YOUR INSTRUCTIONS: Starting at the line below holding "Click the NaCl text label" and stopping at the line holding "Task: Click the Bevorzugte", print every line exactly, both ends included, and leave the rest out.

EXERCISE MATERIALS:
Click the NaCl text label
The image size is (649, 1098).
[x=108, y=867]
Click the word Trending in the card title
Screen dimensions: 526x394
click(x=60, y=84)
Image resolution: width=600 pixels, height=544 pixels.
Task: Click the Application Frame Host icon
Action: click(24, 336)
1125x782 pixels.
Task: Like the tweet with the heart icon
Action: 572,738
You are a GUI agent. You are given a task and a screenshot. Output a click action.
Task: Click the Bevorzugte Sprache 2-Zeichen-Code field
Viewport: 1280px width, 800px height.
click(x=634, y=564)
--
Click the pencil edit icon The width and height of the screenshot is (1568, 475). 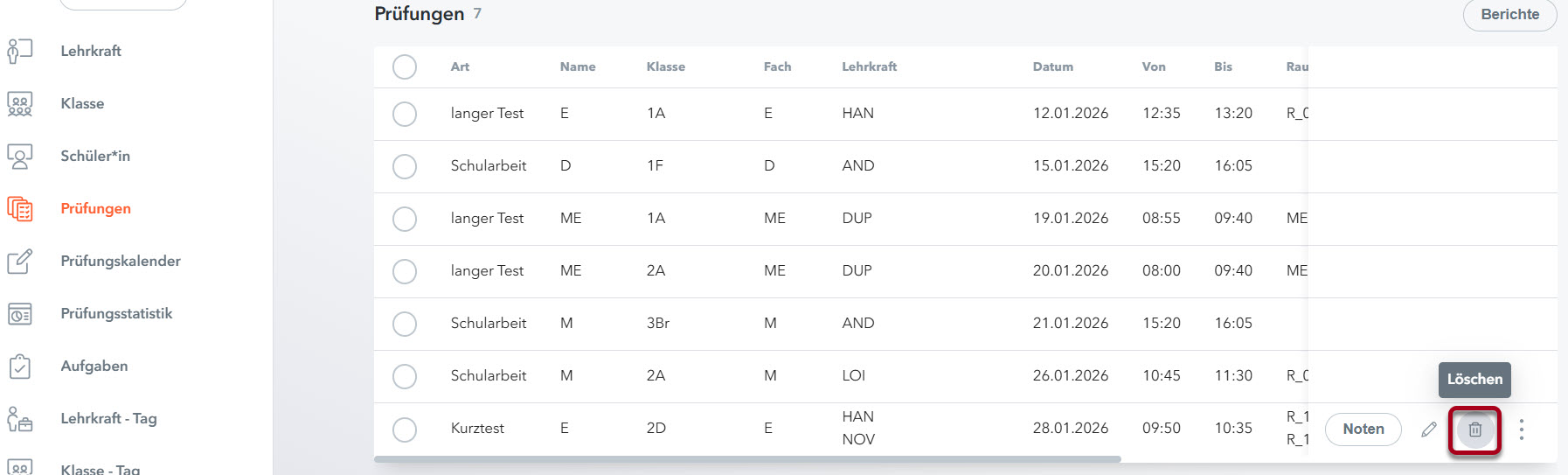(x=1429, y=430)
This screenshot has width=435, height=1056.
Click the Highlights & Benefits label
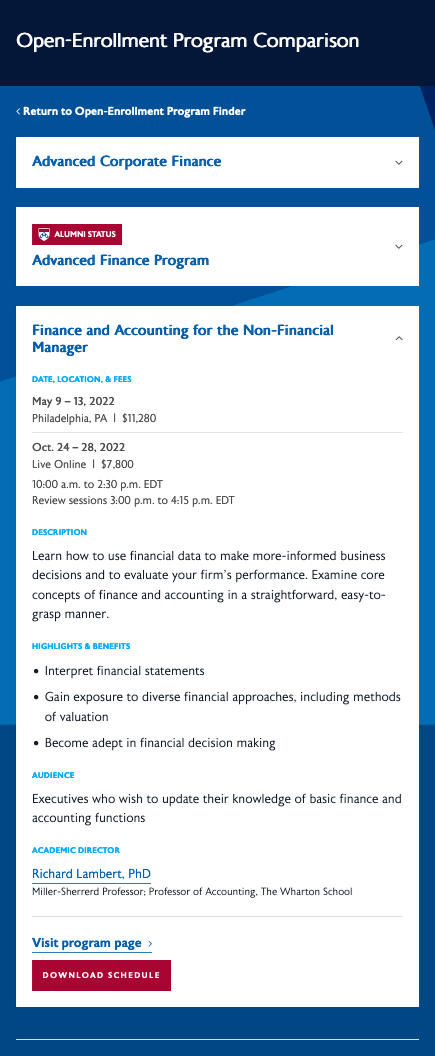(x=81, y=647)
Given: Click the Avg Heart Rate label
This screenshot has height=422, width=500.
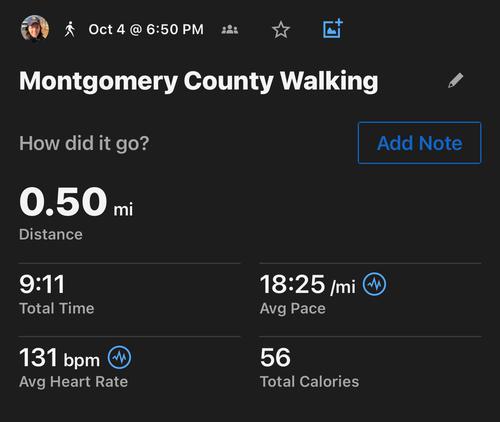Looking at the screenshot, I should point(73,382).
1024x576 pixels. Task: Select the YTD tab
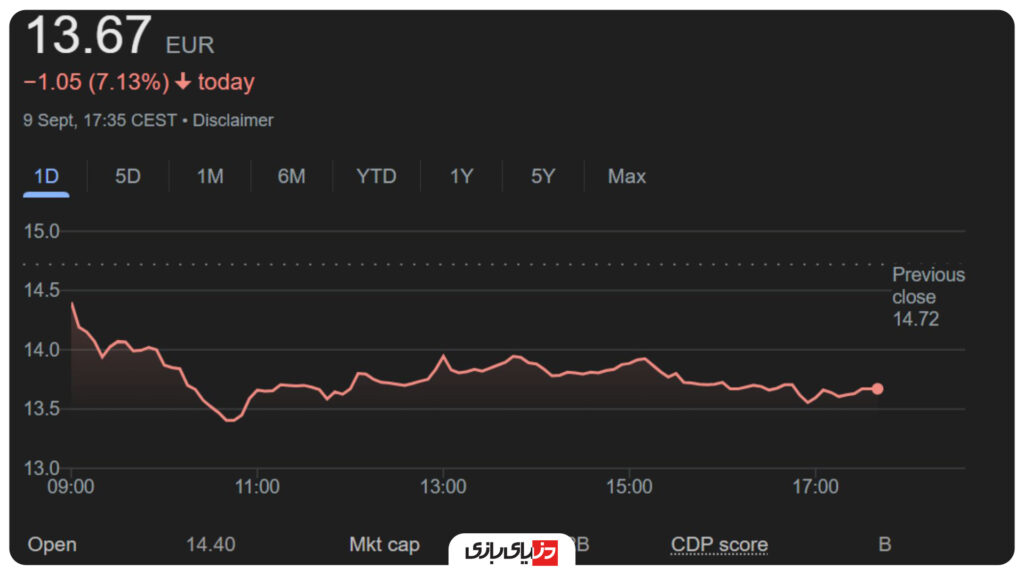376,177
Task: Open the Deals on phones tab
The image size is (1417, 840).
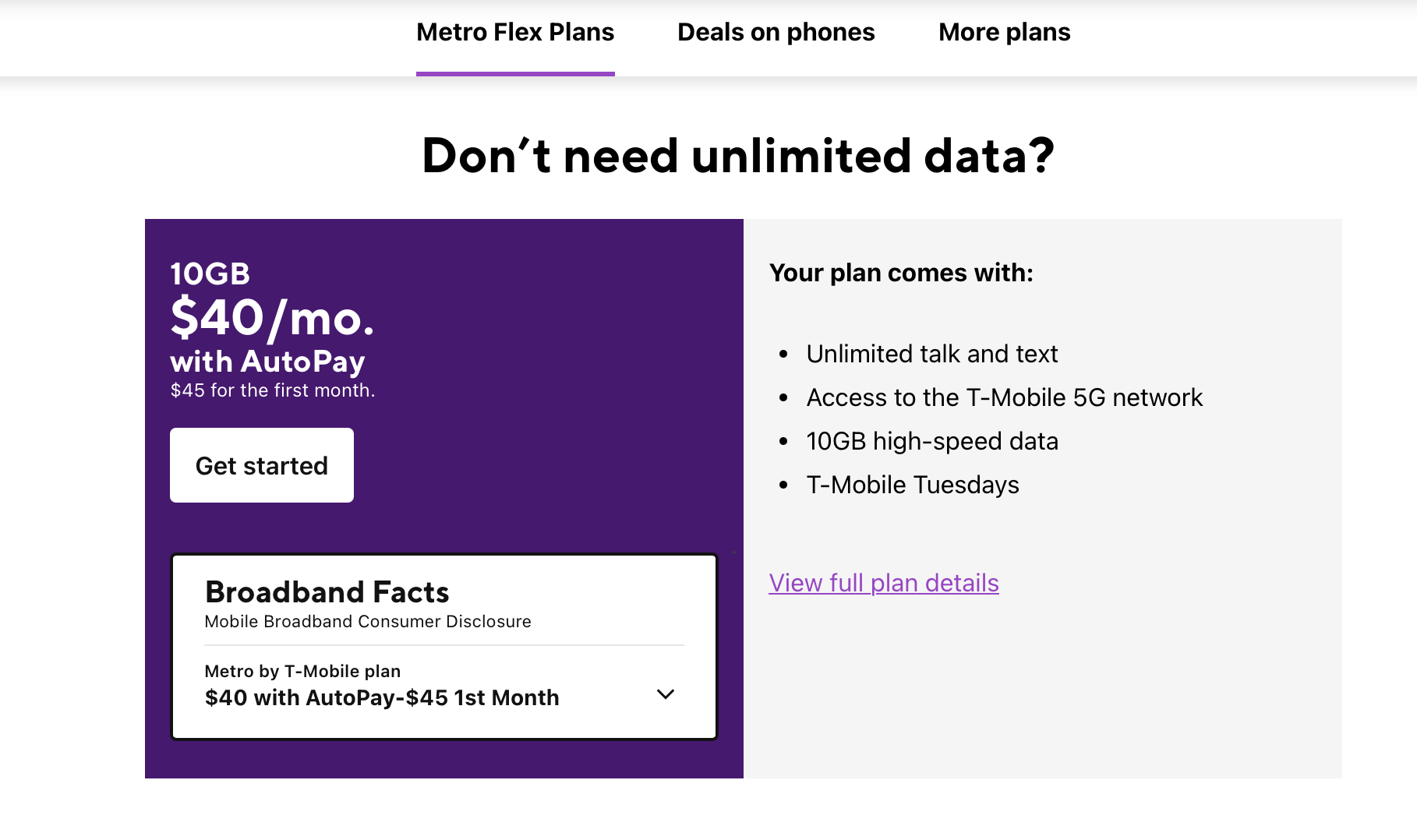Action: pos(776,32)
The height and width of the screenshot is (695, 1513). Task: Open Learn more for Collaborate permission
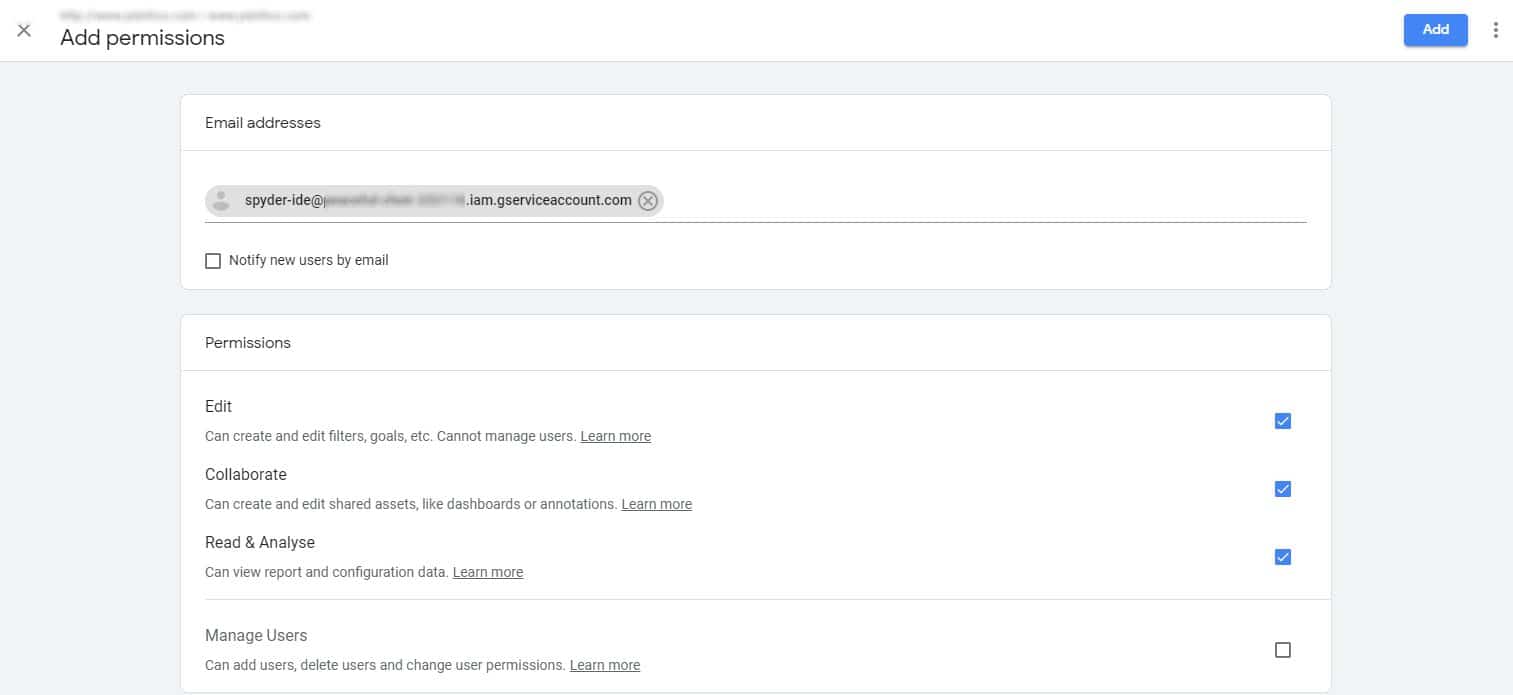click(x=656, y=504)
...
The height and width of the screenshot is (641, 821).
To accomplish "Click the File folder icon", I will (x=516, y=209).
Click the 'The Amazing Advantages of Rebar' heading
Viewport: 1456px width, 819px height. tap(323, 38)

WRITTEN ANSWER:
Click the NaCl text label
The image size is (649, 1098).
[x=108, y=867]
Click the word Trending in the card title
Screen dimensions: 526x394
click(x=60, y=84)
Image resolution: width=600 pixels, height=544 pixels.
Task: Click the Application Frame Host icon
Action: click(24, 336)
1125x782 pixels.
Task: Like the tweet with the heart icon
Action: 572,738
You are a GUI agent. You are given a task and a screenshot. Output a click action.
Task: Click the Bevorzugte Sprache 2-Zeichen-Code field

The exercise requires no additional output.